The tracking algorithm is implemented using four main processes: finding DC hits based on the CKF, salvaging DC hits lost by the CKF, appending the SET hit, and fitting the track using GenFit. First, DC hits are determined using CKF based on the seed tracks provided by the silicon detector. The CKF from Belle II is reused with the conversion of the data model, expansion of the geometry interface, and optimization of the configuration parameters, resulting in the overall best tracking performance. Second, an algorithm for salvaging DC hits is independently developed using GenFit for extrapolation, serving as a supplement to the hit-finding algorithm, thereby significantly improving hit efficiency and track quality. A SET hit is then added to the track to improve the accuracy of the tracking algorithm. Finally, the tracking toolkit GenFit for track fitting is adopted at CEPC based on a 55-layers drift chamber, and for the first time, a detailed introduction and application in high-energy physics experiments are demonstrated.

The performance of the tracking algorithm has been studied in addition to Geant4-based full simulation of particle interactions with the detectors and \(H \rightarrow \mu ^+\mu ^-\) events. The fitted tracks are successfully fitted and converged, with a fitting success rate of \(99.8\%\). The time required to reconstruct a single \(\mu ^-\) event with 2 GeV, including track finding and track fitting, has an average of 0.294 s. This number is reasonable. The tracking efficiency is above 99.55\(\%\) for five types of single particles (\(e^-\), \(\mu ^-\), \(\pi ^-\), \(K^-\), p) and for single \(\mu ^-\) remains above 99.80\(\%\) with a noise level of 20\(\%\), which is consistent with the case without background. The track efficiency of 99.6% for multiple tracks events generated by 2 GeV \(\mu ^-\), illustrates the track reconstruction algorithm can handle multitracks and exhibits good performance. When the momentum is \({10\,\textrm{GeV}}\) and \(|\cos \theta | = 0.09\), \(\sigma _{p_{\text {T}}}/p_{\text {T}}\) is less than 0.14\(\%\) which satisfies the performance requirements of CEPC. The reconstructed dimuon mass distributions from the \(H \rightarrow \mu ^+\mu ^-\) events are reasonable, with a sigma of 0.21 GeV. The results demonstrate that the tracking algorithm exhibits an excellent performance, satisfies the performance requirements of the CEPC tracking system, and can be utilized for further research.
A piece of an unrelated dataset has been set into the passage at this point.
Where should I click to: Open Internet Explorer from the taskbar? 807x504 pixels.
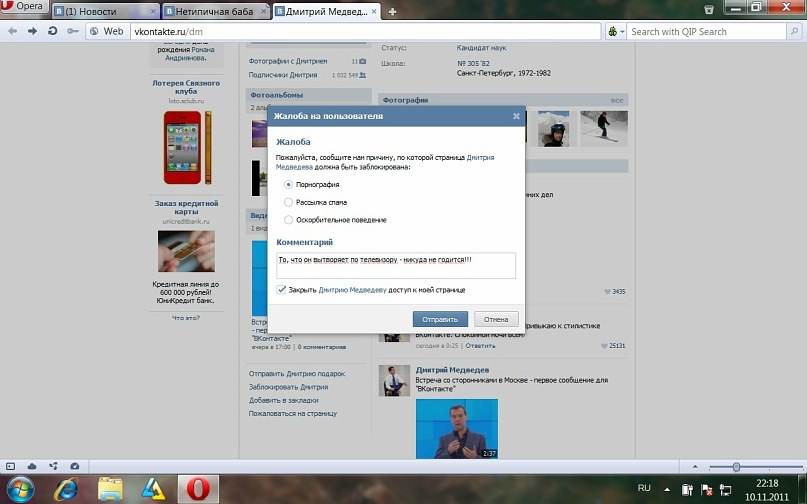[67, 489]
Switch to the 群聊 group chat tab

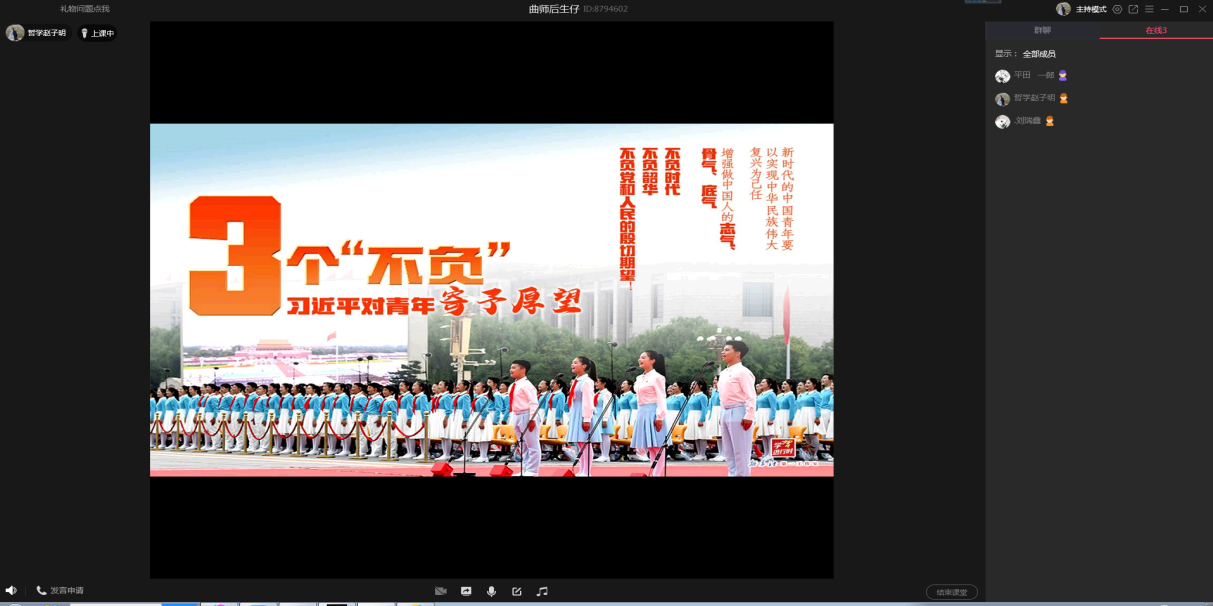click(x=1042, y=31)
Further development will be based on more realistic simulation of detector response in the DC, and focus on the tracking performance considering wire efficiency and complex beam-induced backgrounds. Moreover, further optimization is required to improve the execution speed of the track reconstruction algorithm. Furthermore, a seed-finding algorithm will be developed to provide seed tracks for DC track reconstruction.